But what does “catastrophic” actually mean in this context? In the summer of 2011, when Republicans refused to raise the debt ceiling unless President Obama caved to their extortionist demands, the same word was bandied about. It scared the political class enough that they kicked the can and avoided a default.

This time around, the need to raise the debt ceiling doesn’t seem to be generating nearly the same concern. Indeed, Tea Party Republicans seem to be almost rooting for the government to default, as if that would somehow bring about the smaller government they so yearn for.

But this is incredibly wrongheaded. A failure to raise the debt ceiling, should it come to that, would likely inflict a different kind of pain than sequestration or even a shutdown of the federal government. It won’t make the government smaller. But it does have the potential to diminish the value of one of America’s greatest assets — the backing of its debt — while throwing the world economy into chaos.

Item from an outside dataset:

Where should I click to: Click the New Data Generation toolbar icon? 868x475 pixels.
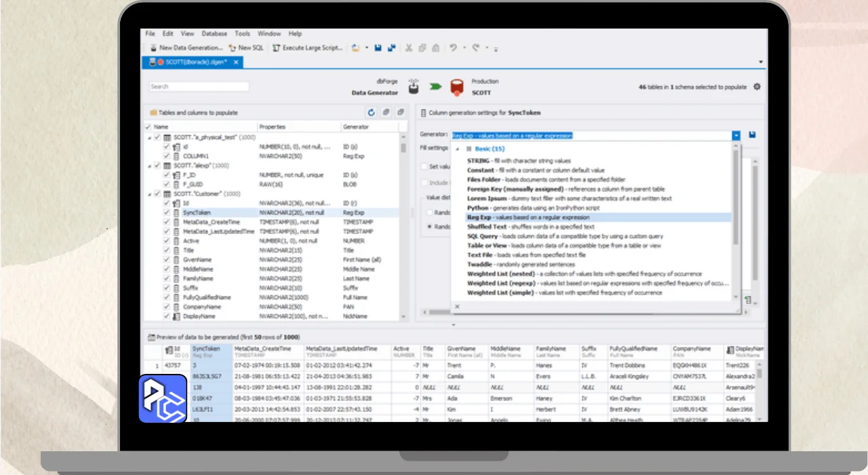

The first point worth making is that the 14th Amendment to the Constitution, which declares that “the validity of the public debt of the United States . . . shall not be questioned,” was added precisely to avoid what is happening now: a faction of Congress using the debt ceiling as a bargaining chip. That basic truth, as Fortune’s Roger Parloff noted in a recent blog post, “ought to weigh very heavily in the minds — and on the consciences — of the House Republican faction that is now unambiguously violating its letter and spirit.”

The second point worth making is that U.S. government debt is the only risk-free asset in the world. That debt undergirds the entire world financial system — precisely because the whole world has such faith in it. There is always demand for U.S. government debt. Almost every other asset you can think of is in some way measured against it. A default would destabilize the market for Treasuries. And that, in turn, would likely destabilize every other asset.

The stock market would fall. Interest rates would rise — meaning, for instance, mortgages would become more expensive just as the housing market is starting to revive. Treasuries themselves would likely have to pay higher interest to investors, which would create a rather sad irony: a default would exacerbate the country’s long-term debt (the very problem the Republicans claim to care about).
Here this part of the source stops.